GIVEN PASSAGE |
________________

A lead relay technician identified a sliding link current transformer (CT) terminal block in the Breaker B5148 control panel (old style terminal block) and instructed one of the relay apprentices to replace the terminal block with the correct style. The relay technician did not perceive the importance of this activity being outside the originally planned work scope, did not have the emergent work activity reviewed by the licensee staff, and requested the work to be performed without written guidance. The relay apprentice began to replace the terminal board when a short to the current transformers feeding protection circuitry was initiated and Breaker B5122 tripped on overcurrent. Three subsequent attempts to reclose the breaker failed.

Due to the loss of the Pleasant Hills line, the SOC requested that ANO reduce total station output to 1150 MWe as quickly and safely as possible. At 11:38 a.m., Unit 1 proceeded to reduce reactor power to 48 percent power and Unit 2 reduced power to 95 percent power. The lead technician recognized that the terminal board replacement occurred out of sequence and that two phases of the control circuit were shorted together resulting in a simulated overcurrent condition that caused the protective relay to trip Breaker B5122. The lugs and cables were properly insulated to remove the short and Breaker B5122 was reclosed approximately 90 minutes after the initial breaker trip.

At 2:03 p.m. Unit 2 began power ascension to 100 percent power, and at 3:19 p.m. Unit 1 began power ascension to 100 percent. Both units achieved 100 percent power and all plant equipment operated as designed with no anomalies noted.

Following an immediate work stand down, work on Breaker B5148 resumed three days later, on May 27, 2008. The licensees immediate corrective actions were to:

(1) relieve the individual that made the error,
(2) have ANO system engineers to perform two to three walkdowns on the switchyard per day,
(3) a daily afternoon phone call with ANO management to discussion progress, work items remaining and any new issues discovered, and
(4) assign more Entergy T&D supervision.
Analysis.

The inspectors determined that the failure of Entergy T&D to follow licensee approved work order instructions and procedures in the ANO electrical switchyard was a performance deficiency, and therefore a finding. The finding was more than minor because it was associated with the Human Error attribute and affected the Initiating Event Cornerstone objective to limit the likelihood of those events that upset plant stability during power operations. The significance of the finding was assessed using Manual Chapter 0609, Significance Determination Process, Phase 1 Worksheet. The

finding was determined to be of very low safety significance (Green) because it did not contribute to the likelihood that mitigation equipment or functions would not be available.

The finding had a cross-cutting aspect in the area of Human Performance associated with Work Practices because the licensee did not ensure supervisory and management oversight of work activities, including Entergy transmission network technicians, in the switchyard such that nuclear safety is supported [H.4.(c)].

Enforcement.

Although the inspectors identified a performance deficiency during maintenance performed in the ANO switchyard on May 24, 2008, no violation of NRC requirements occurred. The licensee has entered the issue into their CAP as CR ANO-C-2008-1053: FIN 05000368/2008003-08, Loss of 500 kV Power Line Due to Switchyard Maintenance.

________________

SUPPLIED INFORMATION |

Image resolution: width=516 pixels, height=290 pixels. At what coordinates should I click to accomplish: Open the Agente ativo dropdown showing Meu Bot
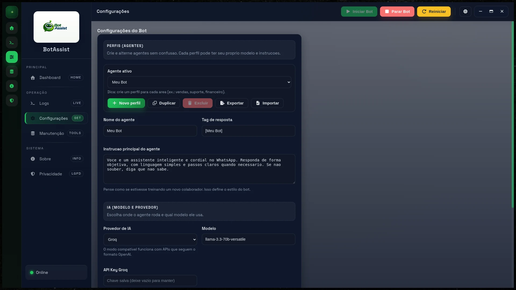(199, 82)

________________

Print the section of the switchyard maintenance report that opens with the words containing "The finding had" and closes with "is supported [H.4.(c)].". Work only from the switchyard maintenance report and leave the data aside.

TASK ANSWER |
The finding had a cross-cutting aspect in the area of Human Performance associated with Work Practices because the licensee did not ensure supervisory and management oversight of work activities, including Entergy transmission network technicians, in the switchyard such that nuclear safety is supported [H.4.(c)].